PROBLEM STATEMENT
Go through the records below and report each line with "agent" in it.

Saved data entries
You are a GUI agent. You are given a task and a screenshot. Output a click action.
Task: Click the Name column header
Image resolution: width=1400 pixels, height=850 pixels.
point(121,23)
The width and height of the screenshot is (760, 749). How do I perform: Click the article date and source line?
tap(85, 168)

==

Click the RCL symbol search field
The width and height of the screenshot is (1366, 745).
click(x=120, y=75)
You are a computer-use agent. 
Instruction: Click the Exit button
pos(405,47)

==

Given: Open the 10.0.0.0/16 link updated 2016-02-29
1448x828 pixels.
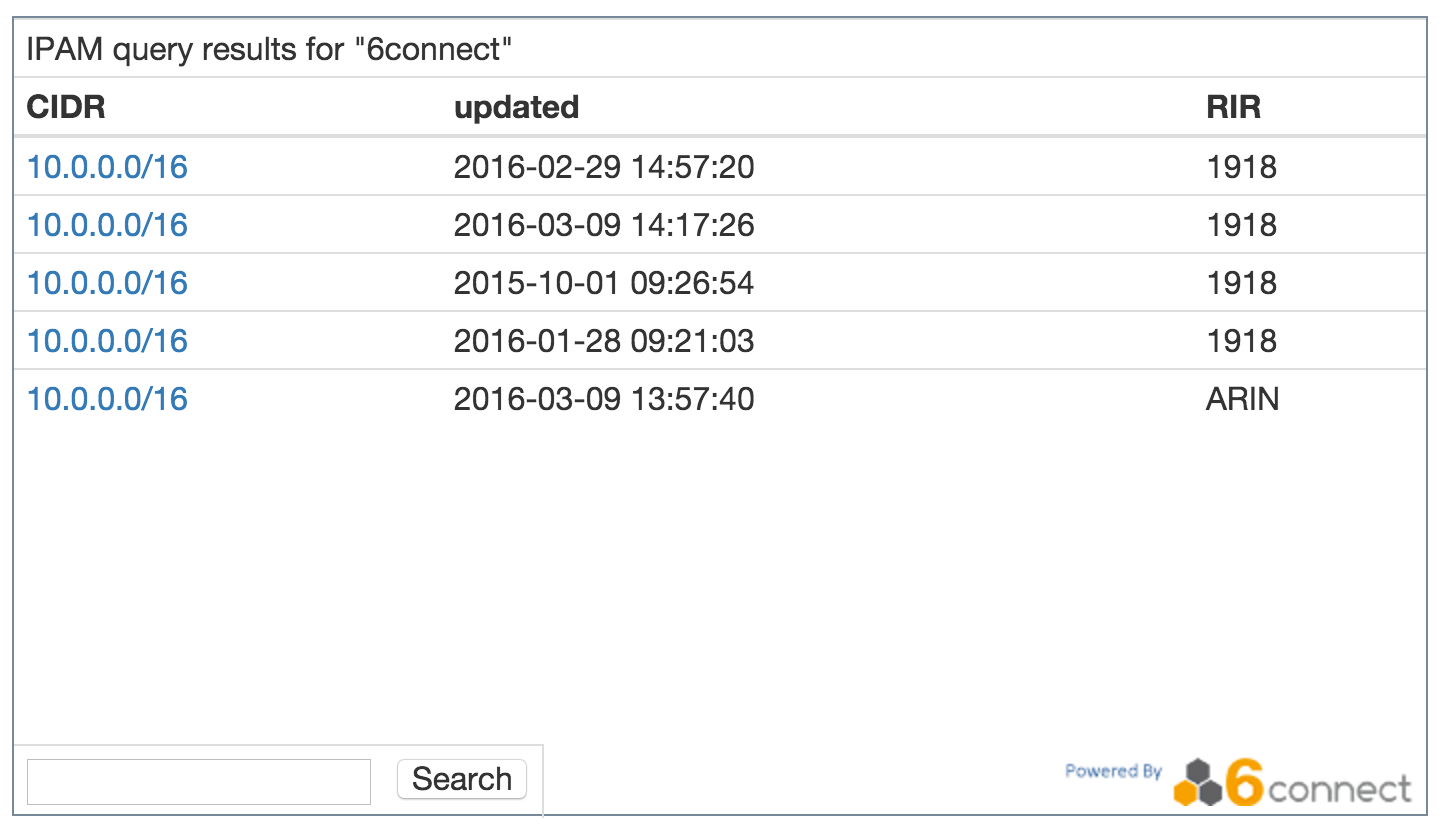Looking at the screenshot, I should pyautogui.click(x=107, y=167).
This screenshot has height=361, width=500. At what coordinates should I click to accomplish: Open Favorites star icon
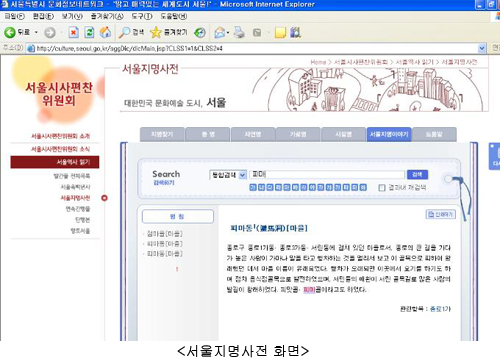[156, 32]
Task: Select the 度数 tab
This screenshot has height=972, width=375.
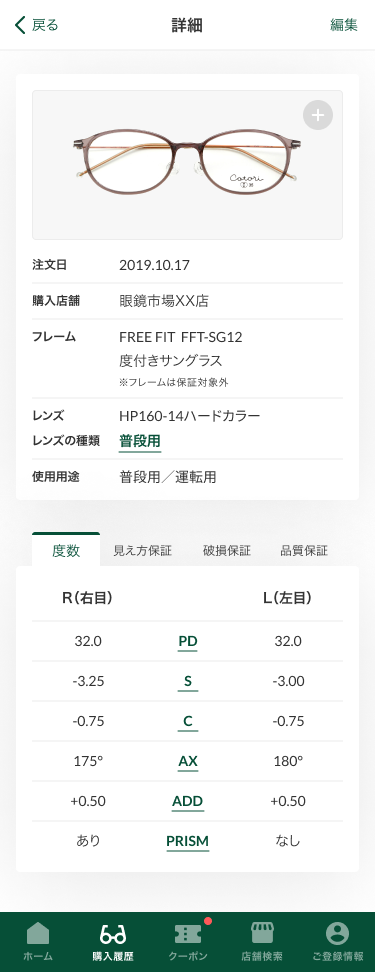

ANSWER TO THE PROBLEM
You are a GUI agent. You are given a task and a screenshot. Output a click action.
You are a computer-use agent. 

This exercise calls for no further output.